Unlike the other two managers, Van Gaal has no Europe to contend with so expectations are higher on the domestic front. While he’s stated the club is not good enough to win the title, an assertion many would agree with, the Red Devils should be able to get into Europe and win a domestic cup.
One thing that does have to be considered is that the Dutch coach may never have faced such a big rebuilding process during his time at a club. Yes, that goes in line with his “broken squad” assertion but he is laying the blame on the wrong person.
When all are fit and accustomed to Van Gaal’s demands this is actually a good United side. How long that process will take is anybody’s guess. Van Gaal should be able to develop the likes of Phil Jones, Chris Smalling, Adjan Jadnuzan, Luke Shaw and others while getting the best out of his experienced stars.
He has a similar aura to Ferguson, though he may not be as appreciated in Britain, and will be a commanding presence in the dressing room and on the field.
Given the activity this summer, Manchester United fans will expect to be back in Europe, meaning the Champions League, next season and challenging for the title again. That may not be too much to ask depending on how things go this season.
A look at Manchester United’s transfer activity this summer shows that there is indeed a good amount of talent now at the club. Additions in midfield and defense could still happen, but Rome wasn’t built in a day. The rating of 9/10 is still a bit high in my estimation, a seven would be more apt, as United may not be able to play Van Gaal’s preferred 3-4-1-2 with the requisite precision given the players currently available.
Van Gaal has moved further in strengthening the weak areas with both Ander Herrera and the versatile Danny Blind joining to help in midfield, as well as Angel Di Maria capable of playing further inside as you’ll see below in an analysis on Van Gaal’s tactical options.
The introduction of Luke Shaw, Marcos Rojo and, again, Blind help in the defense despite not being at the same level of Ferdinand when he joined.
ESPN FC’s Michael Cox takes a look at the tactical options available to Louis Van Gaal with the players at his disposal. Two such lineups are below, and both underline the quality available to him as well as the difficult task in selecting the best possible XI for each tactical setup.

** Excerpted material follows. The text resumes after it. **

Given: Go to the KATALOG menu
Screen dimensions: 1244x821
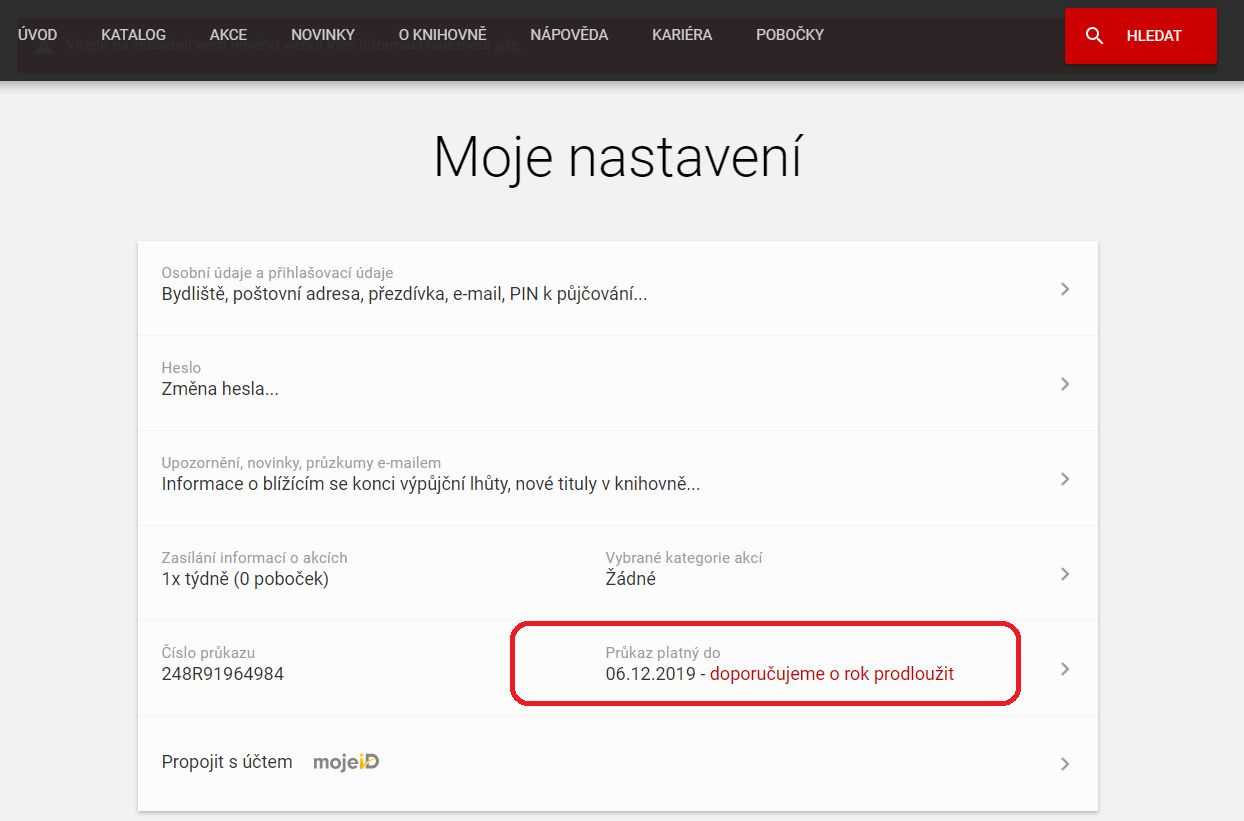Looking at the screenshot, I should [133, 35].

These are rough ideas of the 4-3-1-2 and 3-4-1-2 formations most likely to be used by Van Gaal, I was a bit limited by the template I was using, and it’s certainly not the case that these specific players would play in these positions in either tactical setup.
So was Ferguson more capable than his successors?

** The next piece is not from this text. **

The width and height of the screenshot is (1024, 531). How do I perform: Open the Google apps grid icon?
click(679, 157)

It has to be a resounding yes in regard to Moyes even if he had been able to build a team more to his liking. He may have been ready for a bigger job but in hindsight it should not have been Manchester United. Van Gaal may not have the same stability as Ferguson but his resume certainly comes close to the Scotsman, and he’s dealt with a big club or two in his time.
Is the shell of a team that Ferguson left behind capable of regaining its former glory?
With Van Gaal in charge that is possible. Moyes needed, and maybe should have been given, more time but that’s not something you get at a club like United. Had the two arrivals been switched, Van Gaal first and Moyes second, then maybe things would be different. Maybe Manchester United would have been better off going for the marquee manager who spends little time at a club before moving on, such as Van Gaal or Jose Mourinho, then getting Moyes.
As an Arsenal fan, it’s interesting to see Manchester United in such a state but we are in a position to benefit. Well, if we had gotten a defender or two and a defensive midfielder too. The race for fourth place will be tougher than ever this year, and it’s almost as if you wish United wasn’t involved so the odds would be better.
It will be interesting to see where this United side is at the end of the season. At least we know they won’t be winning the title.